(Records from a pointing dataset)
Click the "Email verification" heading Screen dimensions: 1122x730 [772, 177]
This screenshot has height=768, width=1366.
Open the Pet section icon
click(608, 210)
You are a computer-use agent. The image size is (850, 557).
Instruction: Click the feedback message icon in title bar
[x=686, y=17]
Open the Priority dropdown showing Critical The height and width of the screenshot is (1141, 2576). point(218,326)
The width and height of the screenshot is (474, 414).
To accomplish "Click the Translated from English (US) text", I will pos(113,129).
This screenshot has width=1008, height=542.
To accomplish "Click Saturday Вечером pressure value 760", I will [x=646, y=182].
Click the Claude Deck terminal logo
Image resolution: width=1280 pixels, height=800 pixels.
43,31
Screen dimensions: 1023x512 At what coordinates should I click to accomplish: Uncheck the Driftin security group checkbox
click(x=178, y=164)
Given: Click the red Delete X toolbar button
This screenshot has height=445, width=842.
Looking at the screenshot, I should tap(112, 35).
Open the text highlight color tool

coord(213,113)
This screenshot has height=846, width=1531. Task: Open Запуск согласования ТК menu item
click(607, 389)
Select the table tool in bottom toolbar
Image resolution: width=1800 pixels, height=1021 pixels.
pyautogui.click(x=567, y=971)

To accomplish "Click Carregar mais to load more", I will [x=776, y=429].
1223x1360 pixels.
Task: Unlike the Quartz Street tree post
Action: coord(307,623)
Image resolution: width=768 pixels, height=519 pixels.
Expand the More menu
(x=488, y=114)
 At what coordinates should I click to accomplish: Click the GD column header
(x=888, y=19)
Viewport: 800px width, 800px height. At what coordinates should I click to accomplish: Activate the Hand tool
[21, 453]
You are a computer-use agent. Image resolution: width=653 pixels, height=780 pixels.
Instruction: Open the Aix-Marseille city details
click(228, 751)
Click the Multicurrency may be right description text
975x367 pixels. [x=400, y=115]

Objective - Rewrite the items from the line containing "Screen dimensions: 1023x512" down to the line containing "click(607, 389)", replacing "toolbar button" with "toolbar icon" and leaving everything else as it is.

Response -
Screen dimensions: 1023x512 At what coordinates should I click to accomplish: Uncheck the Driftin security group checkbox
click(x=178, y=164)
Given: Click the red Delete X toolbar icon
This screenshot has height=445, width=842.
Looking at the screenshot, I should tap(112, 35).
Open the text highlight color tool

coord(213,113)
This screenshot has height=846, width=1531. Task: Open Запуск согласования ТК menu item
click(607, 389)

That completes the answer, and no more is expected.